Lula vence em Austrália e Nova Zelândia, Bolsonaro no Japão; veja eleição presidencial no exterior

Neste domingo de segundo turno nas eleições presidenciais no Brasil, os primeiros boletins de urna começam a ser divulgados em zonas eleitorais do outro lado do mundo. Até agora, o ex-presidente Lula (PT) levou a melhor na Austrália, Coreia do Sul e China. O petista também já havia vencido na Nova Zelândia. Enquanto isso, o presidente Jair Bolsonaro (PL) foi o mais votado no Japão. Em Portugal, o destaque é para o tamanho das filas.

Primeiro país a concluir a votação para presidente no segundo turno, por causa do fuso horário, a Nova Zelândia deu "vitória" a Luiz Inácio Lula da Silva. Dos 553 votos válidos em Wellington, 389 foram para o candidato do PT, que obteve, assim, 70,3% dos votos válidos, sem considerar votos brancos e nulos. Jair Bolsonaro (PL) conquistou 164 votos na cidade, ou 29,7% do total de votos. Outros 16 brasileiros votaram em branco ou anularam o voto.

Porém, os dados oficiais só serão divulgados ao fim da eleição em todo país pelo Tribunal Superior Eleitoral (TSE), a partir das 17 horas deste domingo, no fuso horário de Brasília. Os números da Nova Zelândia foram coletados por brasileiros que compartilharam o resultado dos boletins de urnas, que são afixados no local de votação, por exigência legal.

Milhares de brasileiros voltaram às urnas e já encontram longas filas neste domingo em Portugal, para votarem no segundo turno das eleições presidenciais. Somente na capital portuguesa, 45.273 cidadãos estão aptos a votar em Lisboa, um aumento de mais de 113% em relação a 2018.

Nas redes sociais, eleitores registraram grande número de pessoas, mas até o momento, não houve registros de tumultos durante as primeiras horas da manhã.
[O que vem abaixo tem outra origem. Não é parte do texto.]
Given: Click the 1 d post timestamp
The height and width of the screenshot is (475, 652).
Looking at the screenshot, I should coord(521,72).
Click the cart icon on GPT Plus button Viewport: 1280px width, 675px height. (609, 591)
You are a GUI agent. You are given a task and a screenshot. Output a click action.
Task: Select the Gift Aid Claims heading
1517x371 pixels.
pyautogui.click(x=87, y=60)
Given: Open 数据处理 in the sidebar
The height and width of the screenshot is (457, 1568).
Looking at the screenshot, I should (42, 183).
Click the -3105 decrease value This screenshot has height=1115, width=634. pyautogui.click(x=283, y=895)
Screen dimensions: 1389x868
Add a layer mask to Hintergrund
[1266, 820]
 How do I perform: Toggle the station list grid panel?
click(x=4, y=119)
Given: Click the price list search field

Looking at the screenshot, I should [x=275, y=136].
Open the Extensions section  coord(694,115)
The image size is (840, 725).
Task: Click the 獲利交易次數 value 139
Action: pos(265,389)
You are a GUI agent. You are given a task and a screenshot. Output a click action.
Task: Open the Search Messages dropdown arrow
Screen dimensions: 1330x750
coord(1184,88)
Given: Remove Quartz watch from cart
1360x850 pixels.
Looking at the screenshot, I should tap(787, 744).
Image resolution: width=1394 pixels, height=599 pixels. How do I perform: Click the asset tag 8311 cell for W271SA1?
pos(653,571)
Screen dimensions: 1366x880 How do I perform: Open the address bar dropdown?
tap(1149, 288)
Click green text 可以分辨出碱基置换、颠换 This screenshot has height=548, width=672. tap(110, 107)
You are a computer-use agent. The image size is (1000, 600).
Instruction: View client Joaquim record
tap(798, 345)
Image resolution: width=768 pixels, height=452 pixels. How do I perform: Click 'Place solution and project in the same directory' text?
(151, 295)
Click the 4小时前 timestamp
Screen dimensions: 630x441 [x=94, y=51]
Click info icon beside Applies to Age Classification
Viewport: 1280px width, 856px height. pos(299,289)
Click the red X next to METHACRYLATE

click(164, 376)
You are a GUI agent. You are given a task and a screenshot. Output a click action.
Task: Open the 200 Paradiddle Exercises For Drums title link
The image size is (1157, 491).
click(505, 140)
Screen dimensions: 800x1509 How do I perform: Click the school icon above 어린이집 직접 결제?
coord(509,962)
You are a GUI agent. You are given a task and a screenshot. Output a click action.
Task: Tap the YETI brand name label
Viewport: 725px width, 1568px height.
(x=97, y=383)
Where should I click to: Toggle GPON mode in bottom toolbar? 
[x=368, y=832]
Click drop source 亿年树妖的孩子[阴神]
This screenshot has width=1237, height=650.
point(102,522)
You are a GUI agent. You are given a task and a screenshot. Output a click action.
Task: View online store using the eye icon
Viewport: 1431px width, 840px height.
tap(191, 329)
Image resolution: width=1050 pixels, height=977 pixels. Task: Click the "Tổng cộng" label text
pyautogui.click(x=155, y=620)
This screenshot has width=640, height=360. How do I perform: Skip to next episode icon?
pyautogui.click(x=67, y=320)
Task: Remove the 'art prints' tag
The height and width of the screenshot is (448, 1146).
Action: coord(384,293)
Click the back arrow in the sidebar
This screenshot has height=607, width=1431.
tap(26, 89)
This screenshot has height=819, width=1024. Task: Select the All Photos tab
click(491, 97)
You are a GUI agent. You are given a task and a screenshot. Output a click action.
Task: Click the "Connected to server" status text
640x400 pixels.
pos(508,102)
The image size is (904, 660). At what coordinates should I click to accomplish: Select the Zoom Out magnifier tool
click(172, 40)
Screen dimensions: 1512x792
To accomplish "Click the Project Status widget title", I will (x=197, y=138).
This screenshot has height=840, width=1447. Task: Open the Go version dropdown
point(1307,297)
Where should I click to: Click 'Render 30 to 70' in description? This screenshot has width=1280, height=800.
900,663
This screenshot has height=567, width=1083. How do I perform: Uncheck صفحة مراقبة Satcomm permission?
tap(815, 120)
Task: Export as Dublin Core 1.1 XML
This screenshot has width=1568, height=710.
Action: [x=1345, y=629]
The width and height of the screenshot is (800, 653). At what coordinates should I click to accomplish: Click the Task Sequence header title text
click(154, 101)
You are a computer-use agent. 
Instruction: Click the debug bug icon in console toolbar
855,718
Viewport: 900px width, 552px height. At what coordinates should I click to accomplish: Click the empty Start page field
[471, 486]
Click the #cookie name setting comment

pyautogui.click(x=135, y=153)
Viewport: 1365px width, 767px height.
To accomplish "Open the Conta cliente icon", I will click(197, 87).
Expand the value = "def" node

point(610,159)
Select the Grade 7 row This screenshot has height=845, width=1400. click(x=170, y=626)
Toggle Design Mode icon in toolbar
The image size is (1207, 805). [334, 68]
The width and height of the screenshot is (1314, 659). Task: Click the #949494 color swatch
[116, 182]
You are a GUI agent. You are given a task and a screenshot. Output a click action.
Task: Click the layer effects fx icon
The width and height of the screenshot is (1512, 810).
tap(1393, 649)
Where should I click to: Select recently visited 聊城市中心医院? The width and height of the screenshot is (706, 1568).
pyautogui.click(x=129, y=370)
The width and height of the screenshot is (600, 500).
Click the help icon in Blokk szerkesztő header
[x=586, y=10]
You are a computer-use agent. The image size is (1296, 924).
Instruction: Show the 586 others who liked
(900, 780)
Uma brasileira, pelo Twitter, relata que apesar do grande fluxo, o andamento da fila está "rápido". Outro brasileiro disse que a "fila para votar em Lisboa está quase três vezes maior do que estava nessa mesma hora no primeiro turno!"

As imagens mostram o registro de eleitores concentrados em frente ao local único de votação na capital portuguesa, a Faculdade de Direito da Universidade de Lisboa.

Lisboa é, individualmente, o maior colégio eleitoral no exterior, com cerca de 45 mil votantes. Porto, o 6º, tem aproximadamente 30 mil e Faro soma 5,5 mil.